Ready for the Rate Hike?

Ready for the Rate Hike?

The booming labor market has given the Fed all the cover it needs to raise interest rates as soon as next month. The Fed not only signaled its own intentions, but dropped a broad hint that other central banks around the world should take a long, hard look at monetary policy. In a world of persistently low rates, low inflation and low growth, we may finally be seeing the results of nearly a decade of near-zero interest rates. Instead of growth and infrastructure development, which was the promise of accommodative monetary policy, we got stagnation, deflation and very little growth. Now the Federal Reserve is signaling that it’s ready to throw in the towel and admit that flooding markets with cash has led to a lot of unintended consequences, most of them bad.

The Fed is facing another quandary and that’s how to address the next recession now that easing, the go-to recession policy, doesn’t seem to be working anymore. Some of those new tools are controversial and some need Congressional approval. The elephant in the room for the Fed is the $4.5 trillion it still has on the balance sheet from the last recession. Many elected officials are uncomfortable with the Fed essentially running up that big a bond-buying bill, but some members of the Fed board are suggesting those numbers are the new normal.

Our Banking System Isn’t Built for QE

One of the unintended consequences of the war on currency has been the effect on banks and lending institutions.
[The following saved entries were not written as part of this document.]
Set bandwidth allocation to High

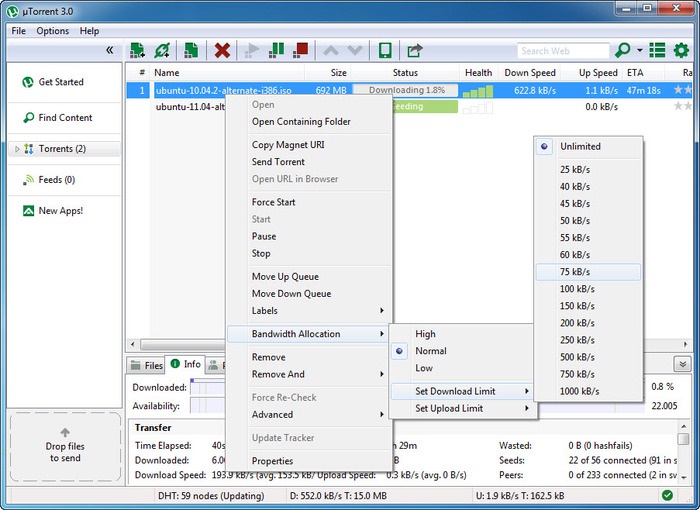coord(425,334)
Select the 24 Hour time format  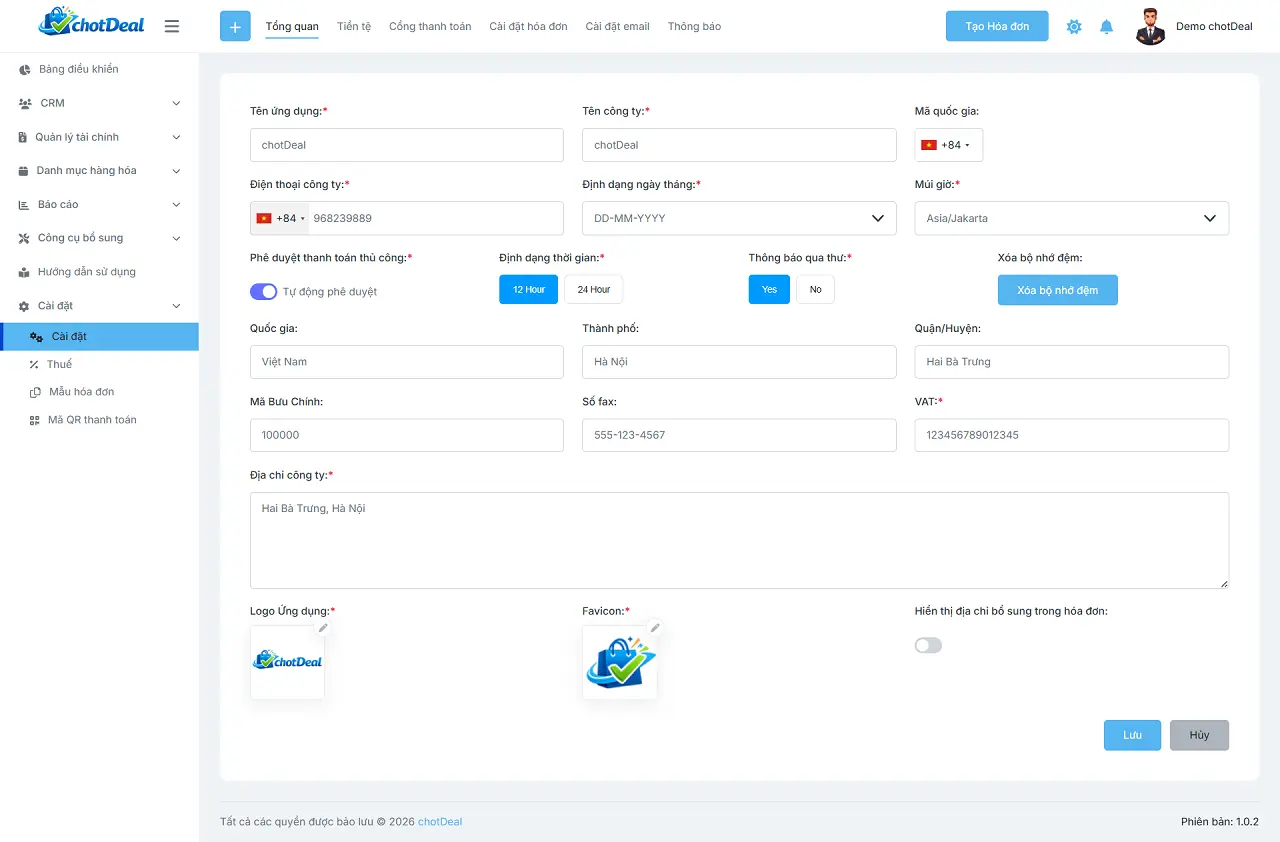[593, 290]
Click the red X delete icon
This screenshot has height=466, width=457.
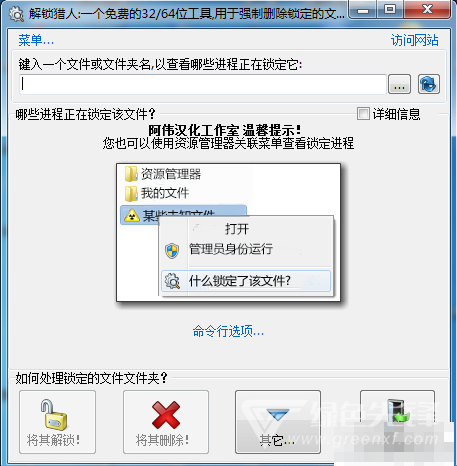[x=166, y=415]
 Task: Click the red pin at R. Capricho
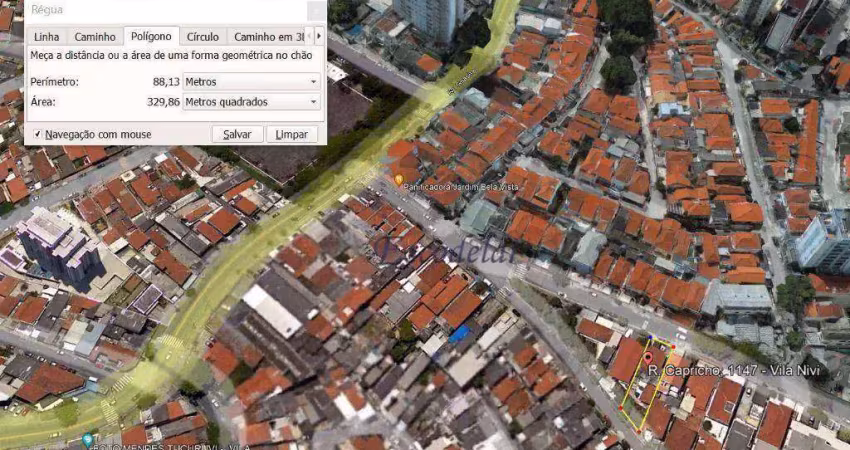(648, 358)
When companies can sell bonds to the government, which is essentially what’s happening with Quantitative Easing, or QE, there’s no margin in it for our banking system. So to make money banks have to make riskier loans, which get bundled into assets and sold to small investors. If that sounds familiar it’s because that’s exactly how the 2007 meltdown came about; subprime real estate loans that were part of larger securities went bad – leading to the Great Recession.

Asian Markets React

The hawkish messages from the Fed sent the yield on short-term bonds higher in Asian markets which put downward pressure on equities. Hong Kong’s Hang Seng index dropped sharply when trading opened on Monday. But what was bad news in China was good news in Japan when the dollar strengthened against the yen. In an export-dependent country like Japan, a stronger dollar makes products trafficking through Japanese ports more attractive to buyers.

Rate Hike Already Priced In

For commodities like oil, gold and silver the Fed hawkishness has introduced some short-term declines. But this selling is probably overdone, as a rumored quarter-point interest rate bump has been hanging in the wind for nearly a year. Historically interest rates and gold prices move in opposite directions because investors feel they can make a better return from” government bonds.  But whether that holds true today is a question mark as interest rates are still near historic lows.

Business Debt Clouding the Future

The biggest concern we should have about an interest rate hike is the mountain of corporate debt hanging over our economy. When the Fed was buying corporate bonds, companies were all too willing to take the money with interest rates at practically zero. The Fed was hoping corporations would take all that cash and build their businesses, construct new facilities and hire new workers.

But instead many corporate borrowers used all that extra money to buy back their own stock and pay outsized dividends, creating the appearance of growth and, not coincidentally, reaping giant bonuses for their CEOs. So after all that QE, what we have is a lot of debt on corporate America’s books that will reduce profits for years going forward. It also means those companies will be paying more in debt service when interest rate hikes go through.

Given the circumstances, it’s no surprise that the Fed is—belatedly—looking for new tools to address the next recession. The tools our financial shepherds have today are old and outdated, meant for an investing world that no longer exists.